During the 3rd Quarter, volatility increased significantly as the S&P 500 lost 6.4% of its value. This loss represents the worst quarterly return since 2011. The market has declined over 5% year-to-date and is on track to post the first negative return since the financial crisis seven years ago.

These market losses reflect lower corporate earnings over the period. In aggregate, the companies within the S&P 500 earned 1.1% less than 2014 through the first nine months of the year. Earnings are weaker than last year because a stronger US Dollar makes our goods sold abroad more expensive and thus depresses exports, which declined 4.3% through the end of July. A stronger US dollar also hurts foreign sales as those sales are translated back into dollars in the accounting process. Finally, earnings within the energy sector have collapsed due to much lower oil prices (even though lower energy prices are a net positive for most industrial companies).

Stock markets around the world are also trying to gauge the impact of two developments. The first is the economic slowdown in China. As we noted in our piece in August, while still a “developing economy,” China is the second largest economy in the world and weakness there has wide ranging effects throughout an interconnected global economy.

The second long-developing issue is the Federal Reserve’s (Fed’s) plan to raise interest rates. The Fed has produced mixed messages. After failing to raise rates in June, the Fed again hinted that rates would be increased in September only to backtrack and keep rates at 0% given turbulence in the securities’ markets.

However, the day after their most recent meeting, officials from the Fed insisted that rates would be increased before the end of the year. Higher interest rates typically entail lower prices for stocks and bonds so uncertainties concerning the path of interest rates has added to the price swings.

On the positive side of the ledger, the Fed is debating raising rates since our economy is performing fairly well. The US has created almost 200,000 per month this year and the most widely tracked rate of unemployment has dropped to 5.1% from over 10% six years ago. Americans will buy approximately 18 million new cars this year which represents the highest rate of purchases since the recession. Economic strength in the US contrasts with pronounced weakness throughout the rest of the world. Japan’s industrial production declined for the second month in a row due to slumping exports to China. During the second quarter of this year, the Japanese economy shrank at an annual rate of 1.2%. Estimates for the 3rd quarter indicate this economy is projected to decrease again. Europe has only grown its economy at an anemic 1.5% over the past year and still has an unemployment rate of 9.5%. The social disruption caused by its migrant crisis also threatens to disrupt Europe’s fragile stasis. Finally, all of the commodity-based economies have been decimated. For instance, Brazil and Russia are shrinking at rates of 1.3% and 2.7% respectively according to the World Bank.

The previous graph shows the difference between annual economic rates of growth in the US and the rest of the G-20 over the past twenty five-years. The US should grow much slower than an unweighted average of the other 19 largest economies since ours is a more mature and much larger economy than others. The graph reflects this reality with two notable exceptions. During the mid to late 1990s and over the past year, the US has grown  faster than the rest of the world.
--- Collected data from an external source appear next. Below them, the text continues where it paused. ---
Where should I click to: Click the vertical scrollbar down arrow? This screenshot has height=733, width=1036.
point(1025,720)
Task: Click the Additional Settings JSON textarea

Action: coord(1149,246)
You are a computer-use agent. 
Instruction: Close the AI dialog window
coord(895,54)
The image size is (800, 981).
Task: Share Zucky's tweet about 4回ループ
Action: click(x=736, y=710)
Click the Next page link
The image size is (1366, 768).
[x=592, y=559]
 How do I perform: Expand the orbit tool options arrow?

The period of faster growth in the US during the 1990s lasted for four years. This period was remarkable due to the rapid technological change happening as a result of the development of the Internet. Massive capital investment occurred as companies raced to build out their computing and telecommunications infrastructure. Also notable during this period was the decrease in large-scale military conflicts which provided a significant “peace dividend.” 

The US has grown faster than other economies coming out of the financial crisis since many foreign banks never cleared their bad loans. Advances in technology will drive productivity both here and abroad; however, the US will not benefit from the “first mover” advantage that it enjoyed in the 1990s. The level of global instability also suggests that military spending and engagement will increase. The US may continue to grow faster than the rest of the world over the near term, but this condition will not persist.

Most of our moves within client portfolios have been to position portfolios more conservatively. We have further reduced holdings within the energy sector and sold foreign Exchange Traded Funds (ETFs) due to concerns that a strong dollar will further erode the
buying power of currencies in the emerging markets.

Market dislocations create opportunities since fantastic businesses are sold in a panic along with the stocks of poorly run companies that deserve to sell for lower prices. Indiscriminate selling during the financial crisis afforded numerous opportunities for the patient investor. While we do not expect to see valuations drop to levels seen during the depths of financial crisis, many companies are already looking much more attractive from a valuation standpoint.